***** Document
# Folders



## amyberta (Dec 14, 2009)

I have games on different screens and I was wondering if I could put them
all together in a folder? How would I move the app if the screen is full?

Thanks


----------



## Betsy the Quilter (Oct 27, 2008)

Amyberta--

If you press and hold on any app, the apps will start wiggling and all will have a little red x in the corner.

If you then press and drag the app, you can move the app from one screen to another; just press and drag the screen to the right or left edge of the screen until the next screen appears.  

Once you are on the screen you want, drag the app on top of the other game.  A folder will be created.  You will have the opportunity to edit the name of the folder, but if they are similar apps, a name wil be suggested. 

The number of apps in any one folder is limited, I'll have to check--maybe 12?  16?  But you can have multiple games folders.  You can also, once you have the squiggly screen, delete apps or open up folders and move apps out of the folders.

Tap on the red x to delete the app.
**********
***** Provided material
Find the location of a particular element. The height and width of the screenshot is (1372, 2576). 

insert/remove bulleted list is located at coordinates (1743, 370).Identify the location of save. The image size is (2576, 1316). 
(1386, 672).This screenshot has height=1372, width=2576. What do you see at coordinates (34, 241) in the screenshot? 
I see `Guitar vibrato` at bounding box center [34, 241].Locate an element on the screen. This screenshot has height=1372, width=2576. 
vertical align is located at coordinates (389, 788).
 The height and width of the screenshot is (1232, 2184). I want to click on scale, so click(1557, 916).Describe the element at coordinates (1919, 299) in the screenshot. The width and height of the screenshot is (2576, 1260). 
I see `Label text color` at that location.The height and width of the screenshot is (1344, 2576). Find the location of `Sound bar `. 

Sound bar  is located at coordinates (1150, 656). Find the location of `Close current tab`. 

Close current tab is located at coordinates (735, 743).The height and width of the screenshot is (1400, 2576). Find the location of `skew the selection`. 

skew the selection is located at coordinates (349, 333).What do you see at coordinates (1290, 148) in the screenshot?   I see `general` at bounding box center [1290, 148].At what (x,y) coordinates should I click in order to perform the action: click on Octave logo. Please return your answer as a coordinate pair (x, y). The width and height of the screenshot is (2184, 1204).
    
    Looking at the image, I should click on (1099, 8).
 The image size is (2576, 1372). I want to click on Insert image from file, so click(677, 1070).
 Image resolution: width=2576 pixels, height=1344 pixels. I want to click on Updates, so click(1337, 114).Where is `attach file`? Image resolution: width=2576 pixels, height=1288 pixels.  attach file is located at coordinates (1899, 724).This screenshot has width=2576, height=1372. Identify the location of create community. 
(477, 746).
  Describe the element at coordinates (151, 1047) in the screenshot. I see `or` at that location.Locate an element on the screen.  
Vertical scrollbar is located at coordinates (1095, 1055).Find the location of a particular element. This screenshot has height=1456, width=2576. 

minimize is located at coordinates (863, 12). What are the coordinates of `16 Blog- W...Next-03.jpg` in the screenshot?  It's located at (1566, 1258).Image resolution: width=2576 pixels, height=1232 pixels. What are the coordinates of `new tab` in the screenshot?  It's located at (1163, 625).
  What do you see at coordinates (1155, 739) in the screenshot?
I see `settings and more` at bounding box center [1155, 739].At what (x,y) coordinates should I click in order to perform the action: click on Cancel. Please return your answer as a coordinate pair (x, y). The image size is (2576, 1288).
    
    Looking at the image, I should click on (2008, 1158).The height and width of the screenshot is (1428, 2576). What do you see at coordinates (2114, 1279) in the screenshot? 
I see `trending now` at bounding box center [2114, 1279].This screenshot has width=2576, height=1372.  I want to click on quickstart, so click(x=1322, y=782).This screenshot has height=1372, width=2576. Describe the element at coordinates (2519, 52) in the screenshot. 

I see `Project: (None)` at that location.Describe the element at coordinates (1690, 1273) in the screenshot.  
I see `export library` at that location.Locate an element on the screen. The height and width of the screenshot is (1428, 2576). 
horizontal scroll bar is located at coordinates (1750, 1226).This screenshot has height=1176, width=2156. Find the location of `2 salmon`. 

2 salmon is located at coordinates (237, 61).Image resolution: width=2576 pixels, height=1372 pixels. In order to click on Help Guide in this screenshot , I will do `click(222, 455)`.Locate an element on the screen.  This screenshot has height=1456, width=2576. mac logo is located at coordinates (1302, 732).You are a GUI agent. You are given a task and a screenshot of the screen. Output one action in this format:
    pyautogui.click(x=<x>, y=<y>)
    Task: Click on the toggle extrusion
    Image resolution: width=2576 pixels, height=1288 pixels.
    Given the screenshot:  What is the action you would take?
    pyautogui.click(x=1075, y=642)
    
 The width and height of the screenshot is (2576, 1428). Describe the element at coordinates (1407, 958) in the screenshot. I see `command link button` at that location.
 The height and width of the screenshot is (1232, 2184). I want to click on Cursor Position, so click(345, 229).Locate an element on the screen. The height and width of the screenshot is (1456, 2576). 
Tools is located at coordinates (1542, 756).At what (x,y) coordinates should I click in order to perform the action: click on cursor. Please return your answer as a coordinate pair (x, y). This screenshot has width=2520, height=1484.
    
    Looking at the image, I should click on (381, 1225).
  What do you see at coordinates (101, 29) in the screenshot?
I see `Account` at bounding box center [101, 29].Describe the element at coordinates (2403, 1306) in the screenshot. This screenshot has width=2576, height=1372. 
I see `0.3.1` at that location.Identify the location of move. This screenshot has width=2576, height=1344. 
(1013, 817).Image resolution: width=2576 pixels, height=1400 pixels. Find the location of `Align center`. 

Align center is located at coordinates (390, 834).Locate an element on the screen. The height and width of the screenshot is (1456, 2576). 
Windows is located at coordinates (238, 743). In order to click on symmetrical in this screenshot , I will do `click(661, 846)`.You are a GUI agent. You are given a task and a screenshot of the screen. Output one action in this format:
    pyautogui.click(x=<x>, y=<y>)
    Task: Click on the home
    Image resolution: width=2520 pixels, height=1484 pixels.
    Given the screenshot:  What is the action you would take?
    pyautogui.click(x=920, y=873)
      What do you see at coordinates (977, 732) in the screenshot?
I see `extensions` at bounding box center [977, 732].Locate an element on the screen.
**********
Tasks to complete:
- 1) In the thread on app folders, what appears in the corner of each app after you press and hold on one?
- 2) Extend the thread on app folders, picking up right after its last sentence.
The records are not needed here.

Answers:
- 1) A little red x.

- 2)
Press the home button (the one button on the face of the iPad with the square on it) to get out of squiggly mode.

Hope this helps!

Betsy


----------



## amyberta (Dec 14, 2009)

Thanks Betsy,  I wasn't  sure if I. Could do that when the screen was full of aps. I'll give it
A try.


----------



## amyberta (Dec 14, 2009)

Betsy, I got the games into one folder, but I didn't change the name when I put them in, is there
a way to change it now?


----------



## Greg Banks (May 2, 2009)

I think if you go into the new folder, hold your finger on one of the icons until they start wiggling, the folder name will then be editable again.


----------



## amyberta (Dec 14, 2009)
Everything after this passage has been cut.